Durante 27 anos (1975-2002), Angola manteve-se adiada pela guerra civil que deflagrou logo depois da declaração da independência, porque os três movimentos nacionalistas (FNLA, MPLA e UNITA) nunca conseguiram chegar a um acordo político ou consenso quanto ao destino do país. Decidiram, assim, fazer da guerra a única forma de resolução da contenda política, o que acabou por afectar milhares de angolanos, cujas vidas foram ceifadas pela guerra.

Da guerra nasceu uma sociedade civil débil e fragilizada pela situação de violência extrema. O poder das armas imiscuía-se nas decisões sobre o destino do país, ameaçando o direito à vida e à morte dos cidadãos angolanos. Os angolanos foram, assim, submetidos à zona de indistinção que, segundo Achille Mbembe no texto “Formas africanas da escrita de si”, é um espaço fora da jurisdição humana, onde as fronteiras entre a lei e o caos desaparecem, as decisões sobre a vida e a morte se tornam totalmente arbitrárias e tudo passa a ser possível.

Com o findar do conflito armado em 2002, a sociedade civil angolana não consegue, ainda, constituir-se como um espaço de liberdade ou de possibilidade de realização do sujeito angolano.
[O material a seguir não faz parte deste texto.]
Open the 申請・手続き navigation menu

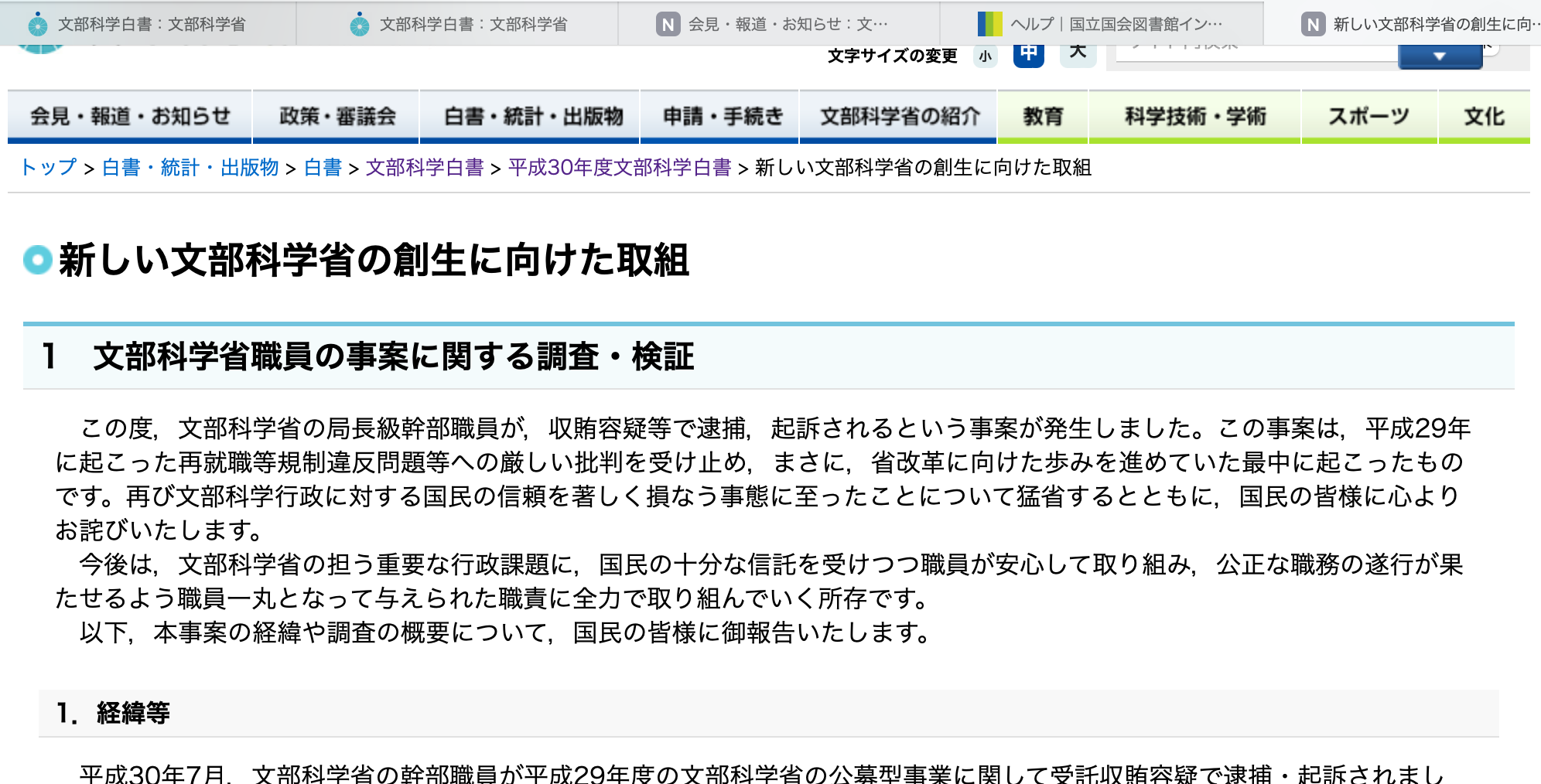[723, 117]
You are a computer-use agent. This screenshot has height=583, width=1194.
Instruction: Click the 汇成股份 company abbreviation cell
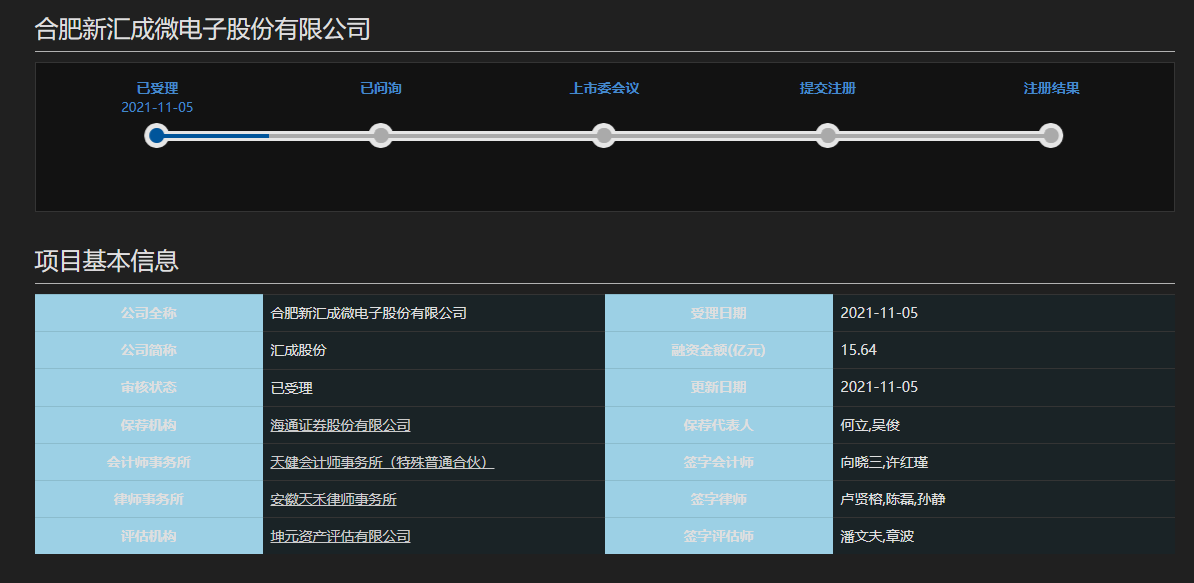[x=298, y=350]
Por isso, tornou-se quase natural encontrar cidadãos angolanos na condição de mendicidade e de extrema pobreza, os não sujeitos. Isto ocorre em razão de existir uma sociedade civil fraca e não autonomizada face ao poder político.

O pós-independência está, ainda, marcado pelo estado da soberania do poder político e pela sujeição do povo ao poder político, apesar de as Constituições angolanas proclamarem sempre que “o povo é o detentor da soberania” formal e abstractamente.
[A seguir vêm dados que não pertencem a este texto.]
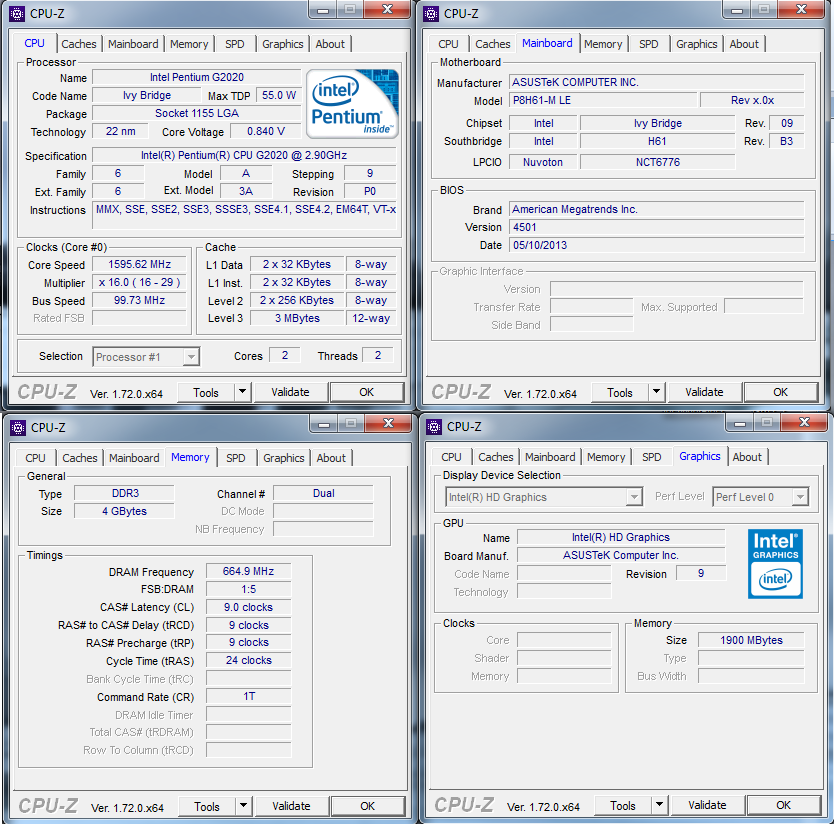The image size is (834, 824).
Task: Open Tools arrow menu in the CPU window
Action: tap(242, 392)
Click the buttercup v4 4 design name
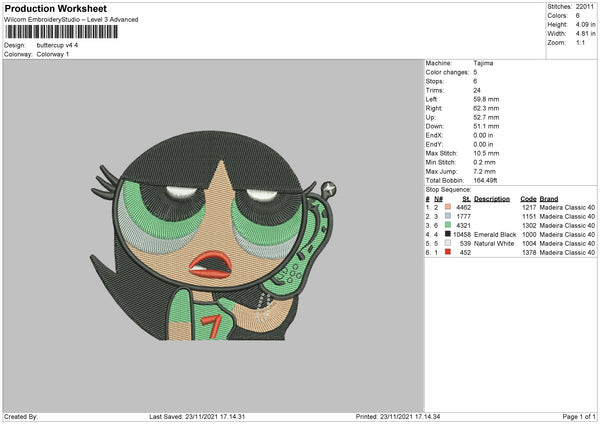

A conquista da independência com recurso a uma luta armada e reforçada, posteriormente, por um estado de guerra acabou por conceder ao poder político um direito, exclusivo e desmedido, para determinar os desígnios do país, moldando-os a seu bel-prazer.

O Executivo passou a exercer, desta forma, uma espécie de biopoder que lhe garante o controlo sobre a vida e a morte dos cidadãos, principalmente dos críticos do estado de coisas actuais. Esta prática política tornou-se possível porquanto as esferas do privado e do público já não existem como campos automatizados na era moderna, segundo Hannah Arendt.
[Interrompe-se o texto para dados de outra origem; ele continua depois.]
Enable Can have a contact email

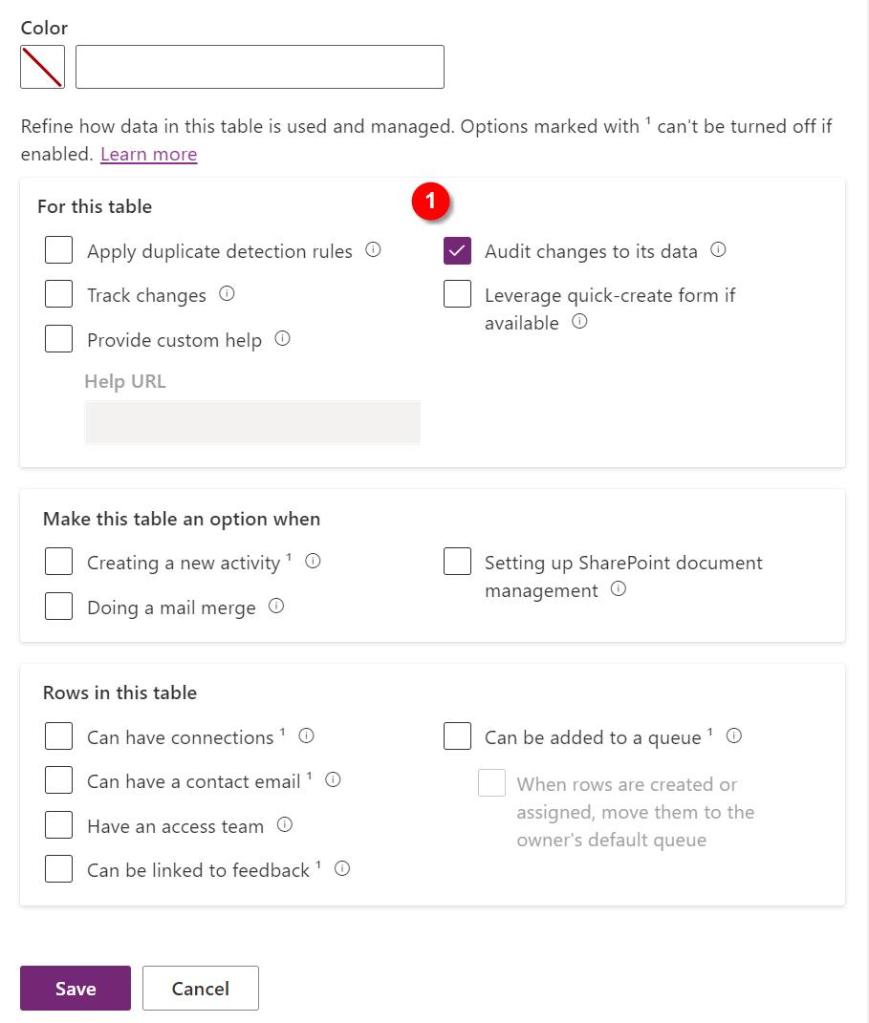tap(59, 781)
A ruptura entre as esferas privada e pública tornou-se quase natural face à legitimidade revolucionária e ao estado de guerra do país no pós-independência, sendo estas as duas modalidades de imposição de autoridade política aos angolanos. Olhando para a génese do poder político em Angola, passou a concluir-se que o projecto político para uma Angola do pós-independência não poderia ser viabilizado fora desta lógica de poder.

Assim, qualquer tentativa de autonomização de um pensamento crítico passa a ser encarada como afronta ao statu quo, daí advindo vários riscos para os sujeitos que ousam alinhar com qualquer atitude de ruptura.

Muitos sujeitos angolanos autoproclamam-se revús ou activistas, actualmente, demonstrando que ser um mero angolano já é, em si, insuficiente e procuram também projectar uma Angola diferente do sonho dos independentistas.

O autor escreve de acordo com a antiga ortografia.